Screenshot grounding data:
------------------------------------

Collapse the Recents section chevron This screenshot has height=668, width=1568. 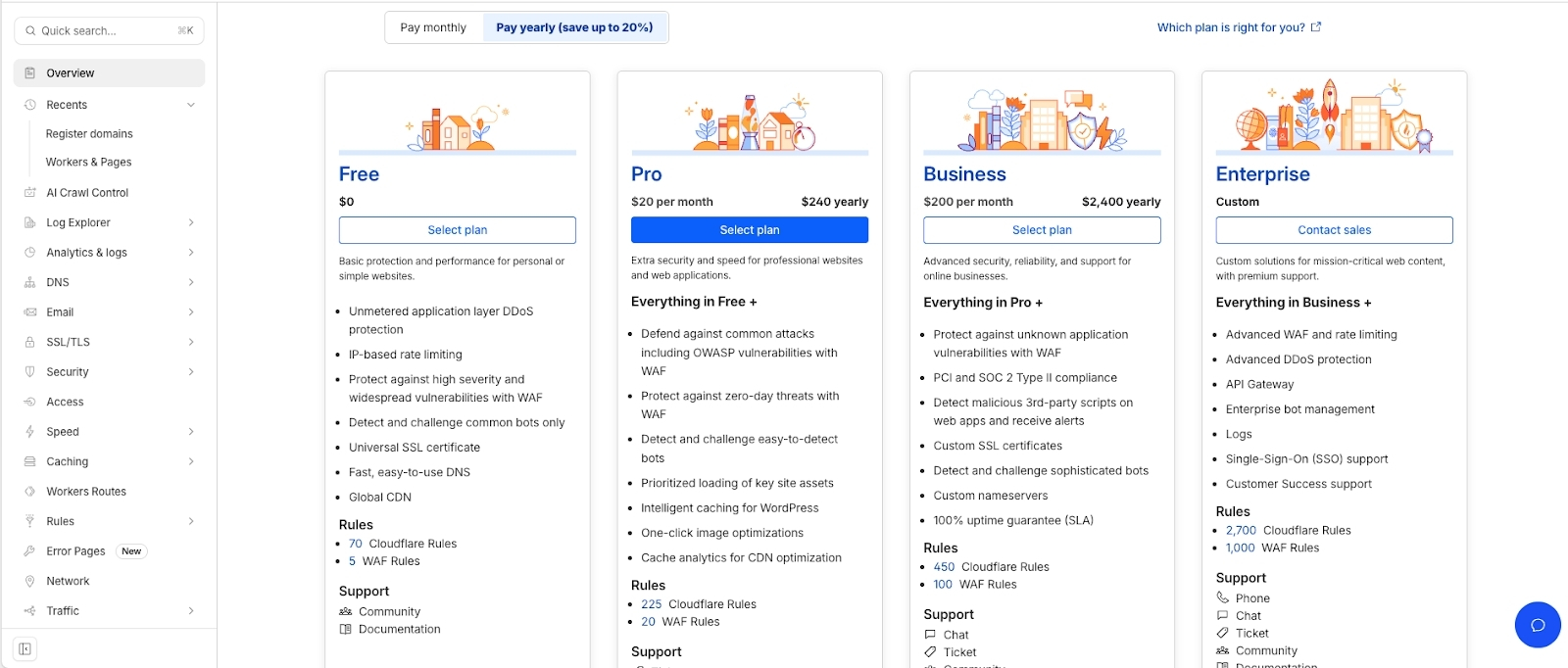191,105
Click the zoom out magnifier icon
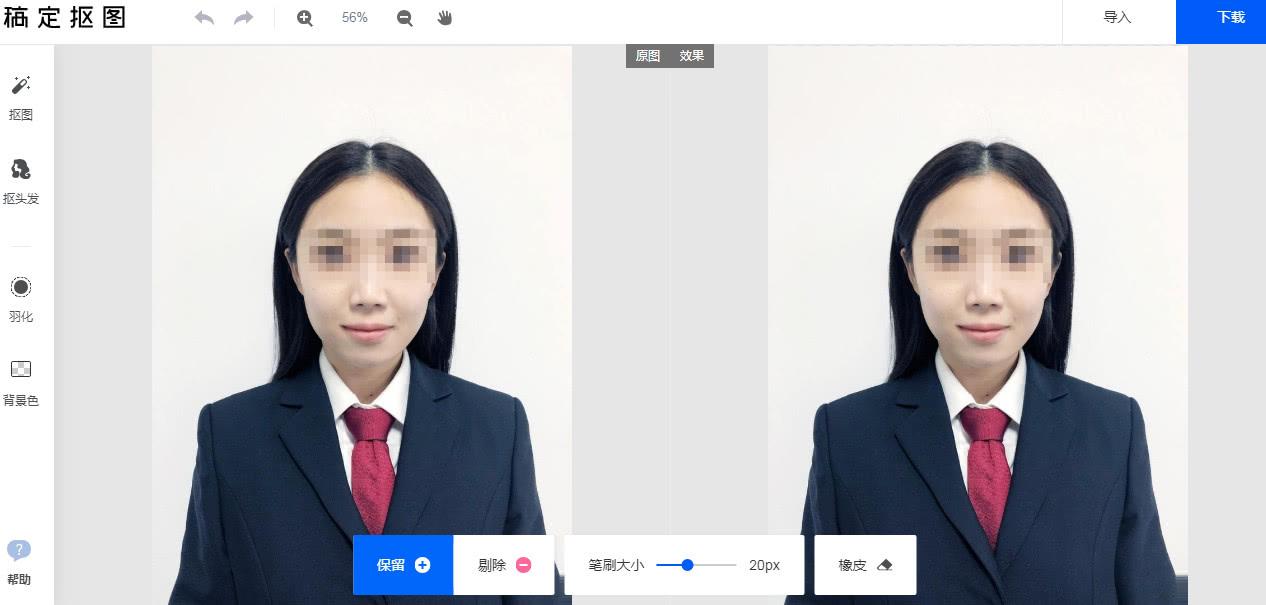This screenshot has height=605, width=1266. 404,17
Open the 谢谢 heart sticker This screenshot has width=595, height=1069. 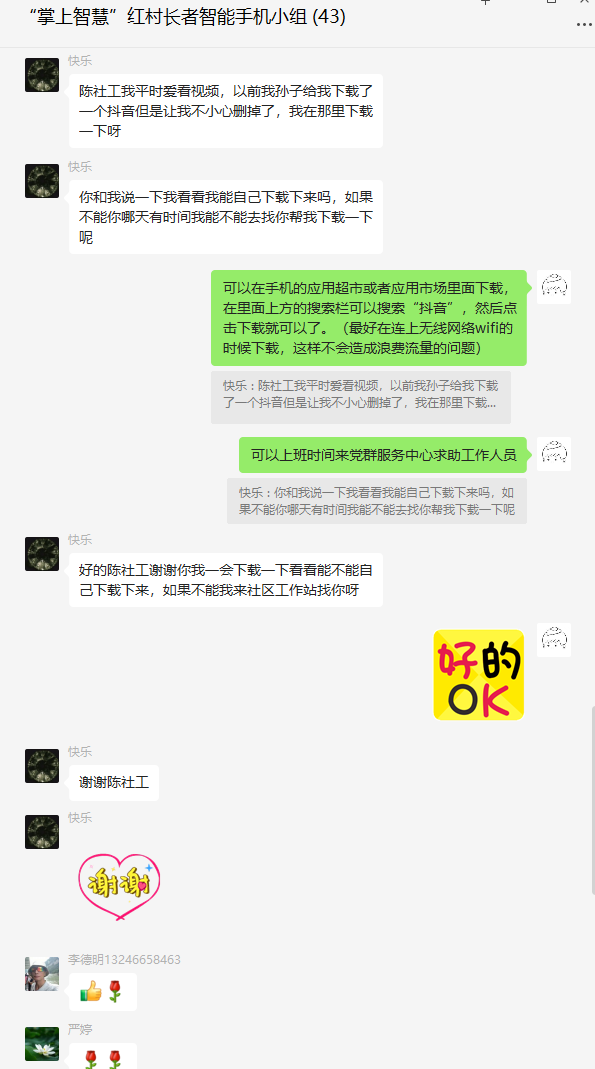tap(119, 886)
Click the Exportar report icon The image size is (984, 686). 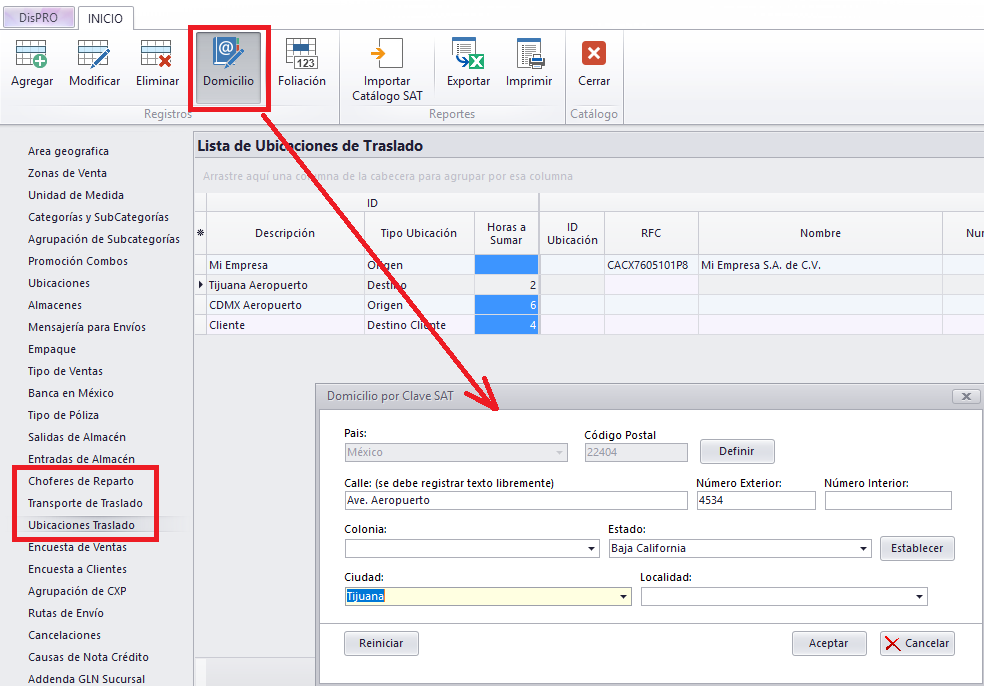point(468,54)
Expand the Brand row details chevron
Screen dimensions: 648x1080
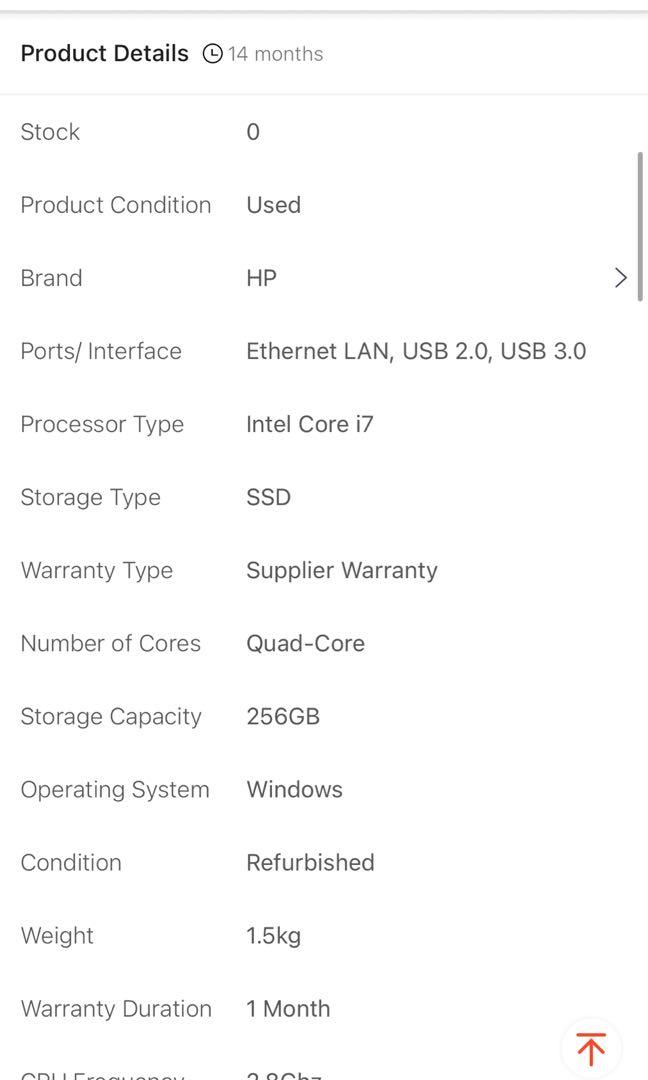point(620,277)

------------------------------------

* _ACTIVITY_:
From the line containing "Expand the Brand row details chevron" down to the last line of the entries above, set down every line exactly. Omit all pictures.

* _WRITTEN RESPONSE_:
Expand the Brand row details chevron
Screen dimensions: 648x1080
point(620,277)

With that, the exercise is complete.